> **Extrait du texte**:
════════
Au Pérou, quatre ex-présidents impliqués dans l’affaire Odebrecht
Au Pérou, quatre ex-présidents impliqués dans l’affaire Odebrecht
Par Angeline Montoya
Tous les chefs d’Etat ayant gouverné le pays sud-américain entre 2001 et 2018, dont Alan Garcia, qui s’est suicidé mercredi, sont soupçonnés d’avoir reçu des pots-de-vin de l’entreprise de BTP brésilienne.
Alan Garcia s’est suicidé mercredi à l’âge de 69 ans et est mort à l’hôpital Casimiro Ulloa de Lima / Martin Mejia / AP
Alan Garcia – qui s’est suicidé mercredi 17 avril d’une balle dans la tête –, Alejandro Toledo, Ollanta Humala et Pedro Pablo Kuczynski – hospitalisé mercredi pour un problème de tension artérielle – ont en commun d’avoir été présidents du Pérou. Mais tous les quatre ont également en commun d’être soupçonnés d’avoir touché des pots-de-vin de la société brésilienne Odebrecht.
════════
> **Consigne**: Transcrivez sans rien changer le passage de l'article sur l'affaire Odebrecht au Pérou qui va de "Alan Garcia s’est" jusqu'à "société brésilienne Odebrecht.". La liste qui suit n'est d'aucune utilité ici.
════════
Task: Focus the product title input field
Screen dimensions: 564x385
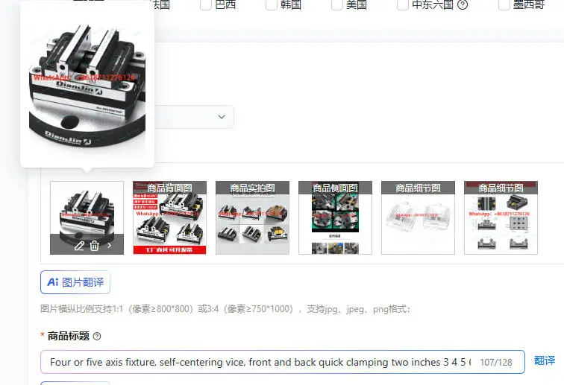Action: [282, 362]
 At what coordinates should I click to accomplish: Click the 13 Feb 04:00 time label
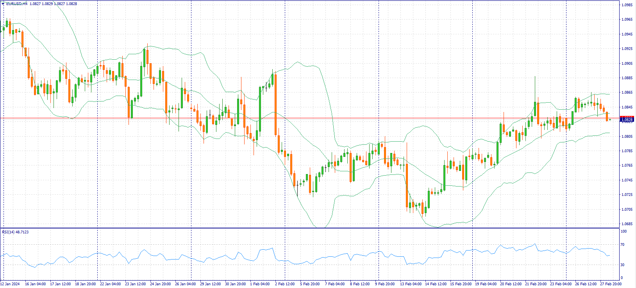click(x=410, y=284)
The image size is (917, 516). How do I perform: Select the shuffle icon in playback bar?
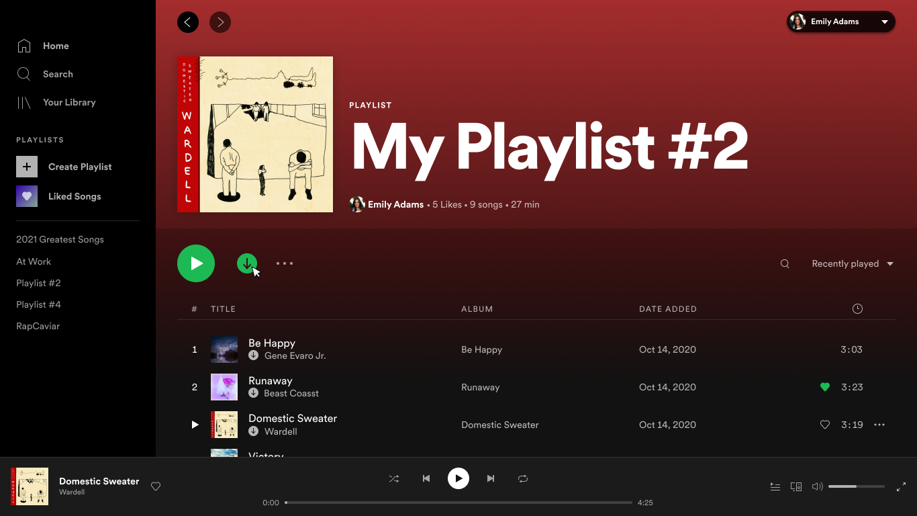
════════
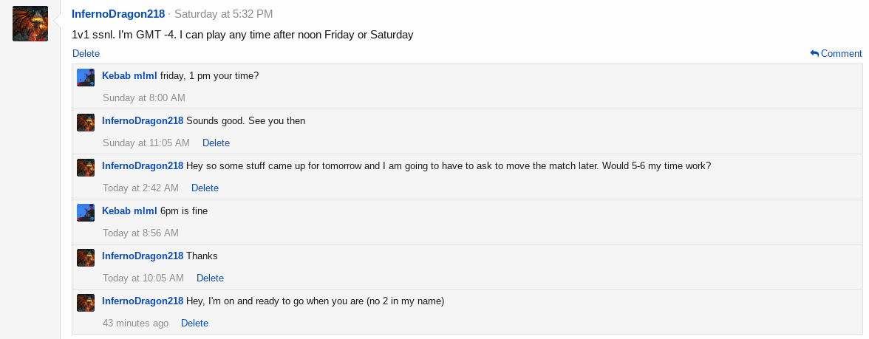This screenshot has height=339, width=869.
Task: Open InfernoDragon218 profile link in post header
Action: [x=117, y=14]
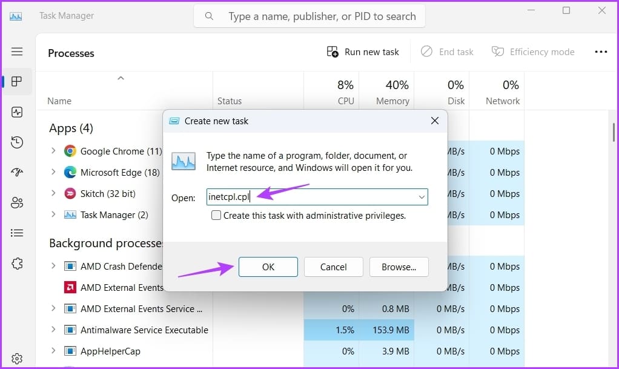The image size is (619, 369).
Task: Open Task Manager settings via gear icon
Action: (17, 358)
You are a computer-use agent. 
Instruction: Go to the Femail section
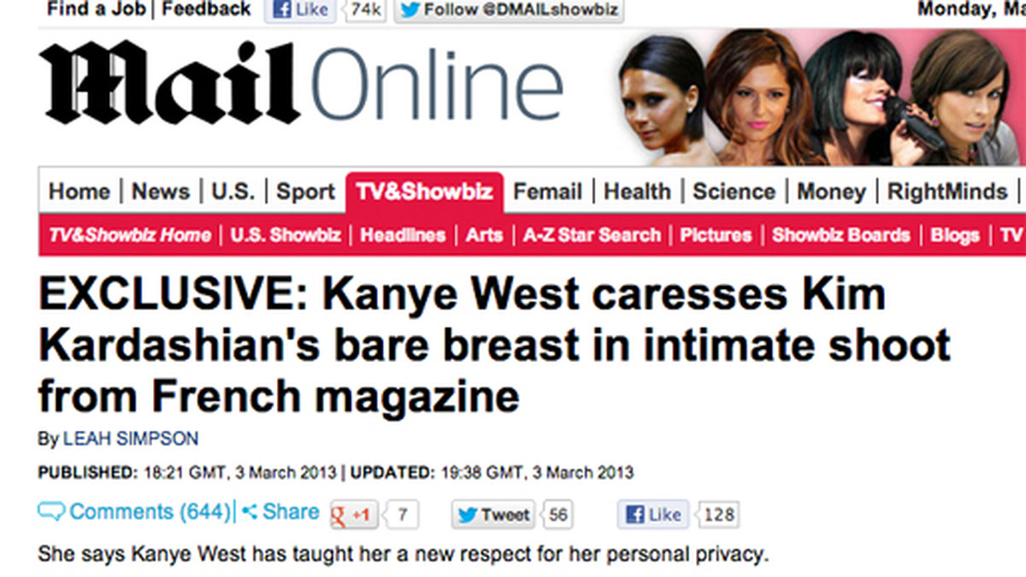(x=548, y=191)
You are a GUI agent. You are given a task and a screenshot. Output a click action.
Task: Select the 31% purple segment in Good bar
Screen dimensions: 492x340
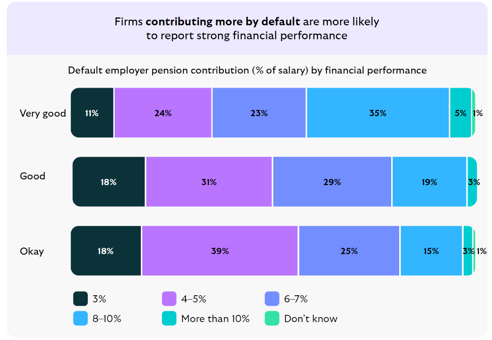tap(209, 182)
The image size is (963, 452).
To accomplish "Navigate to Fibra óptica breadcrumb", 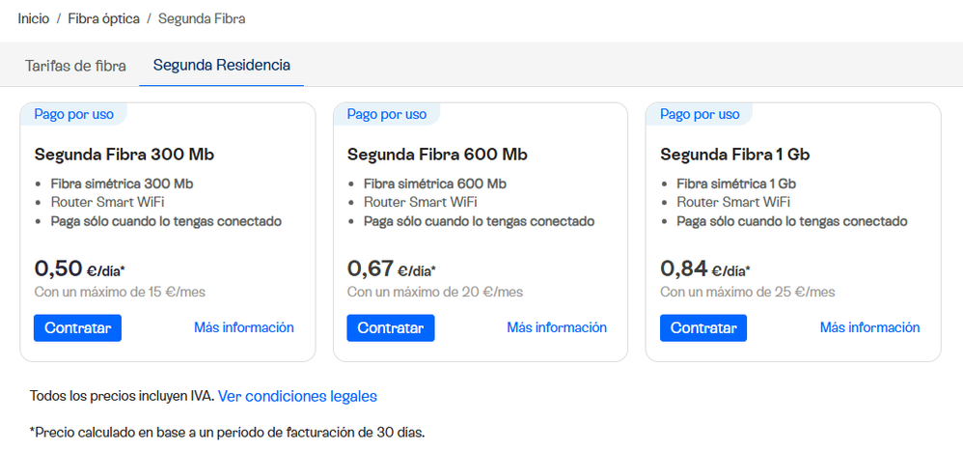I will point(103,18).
════════
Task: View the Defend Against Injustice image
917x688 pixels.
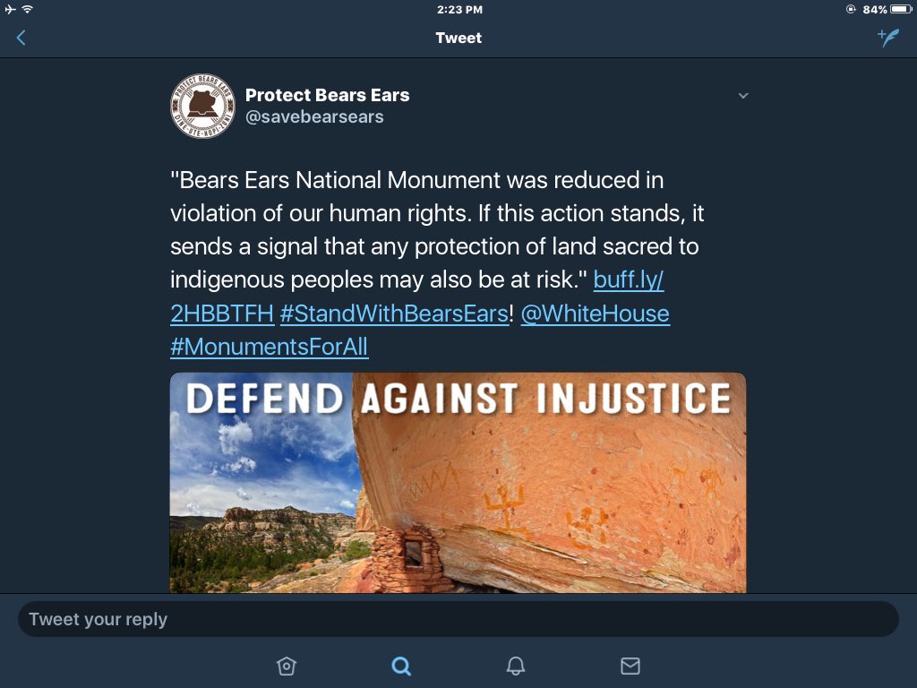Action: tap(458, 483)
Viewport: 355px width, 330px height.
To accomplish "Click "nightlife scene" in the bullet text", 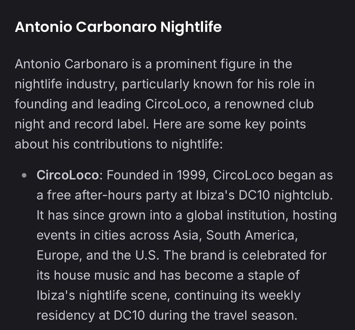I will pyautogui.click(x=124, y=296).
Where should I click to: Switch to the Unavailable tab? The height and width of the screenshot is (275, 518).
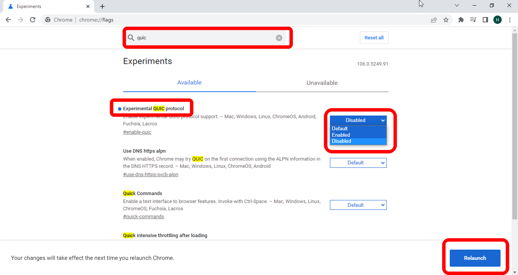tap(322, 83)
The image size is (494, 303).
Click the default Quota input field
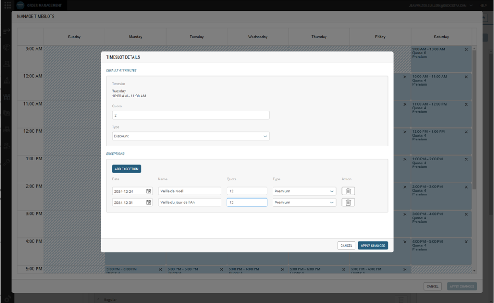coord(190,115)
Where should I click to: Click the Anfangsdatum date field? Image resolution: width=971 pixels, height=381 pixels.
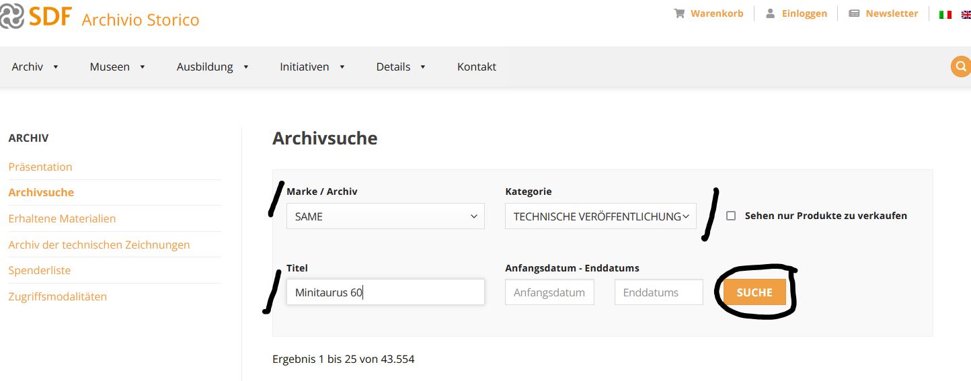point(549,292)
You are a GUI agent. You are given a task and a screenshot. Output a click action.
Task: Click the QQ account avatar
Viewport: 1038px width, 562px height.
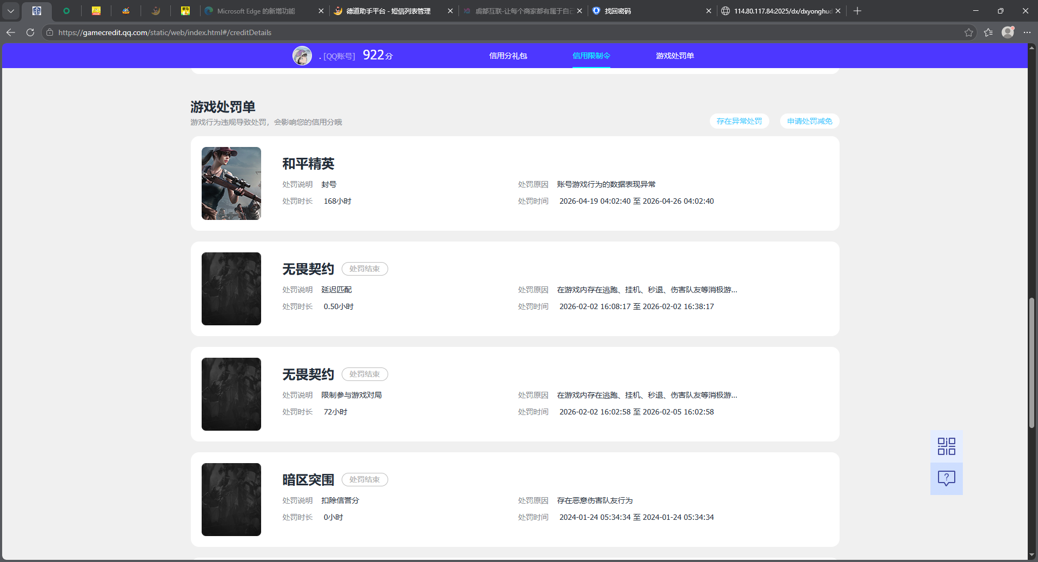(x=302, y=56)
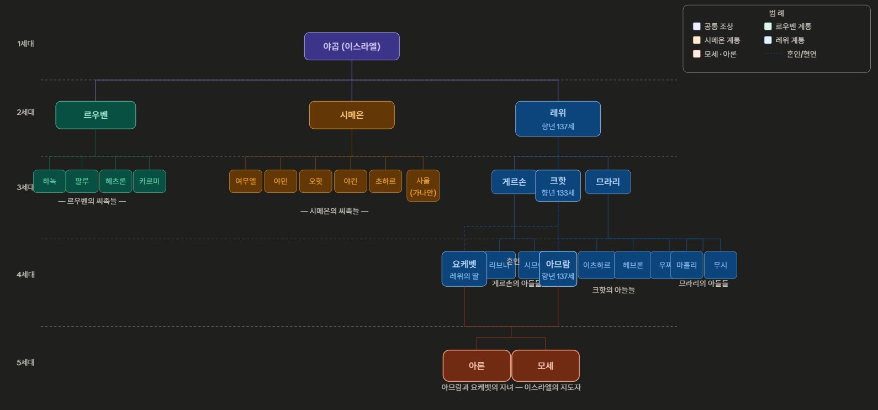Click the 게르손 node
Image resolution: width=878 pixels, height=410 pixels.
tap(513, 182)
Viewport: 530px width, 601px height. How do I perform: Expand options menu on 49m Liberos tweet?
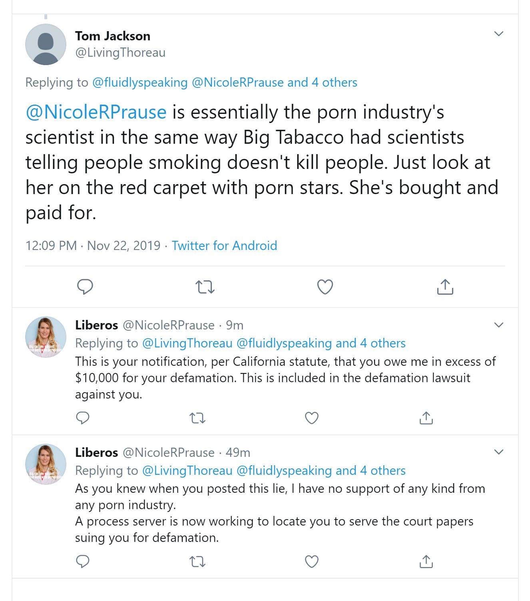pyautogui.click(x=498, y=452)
════════
> **Zone de réponse**:
Alan Garcia s’est suicidé mercredi à l’âge de 69 ans et est mort à l’hôpital Casimiro Ulloa de Lima / Martin Mejia / AP
Alan Garcia – qui s’est suicidé mercredi 17 avril d’une balle dans la tête –, Alejandro Toledo, Ollanta Humala et Pedro Pablo Kuczynski – hospitalisé mercredi pour un problème de tension artérielle – ont en commun d’avoir été présidents du Pérou. Mais tous les quatre ont également en commun d’être soupçonnés d’avoir touché des pots-de-vin de la société brésilienne Odebrecht.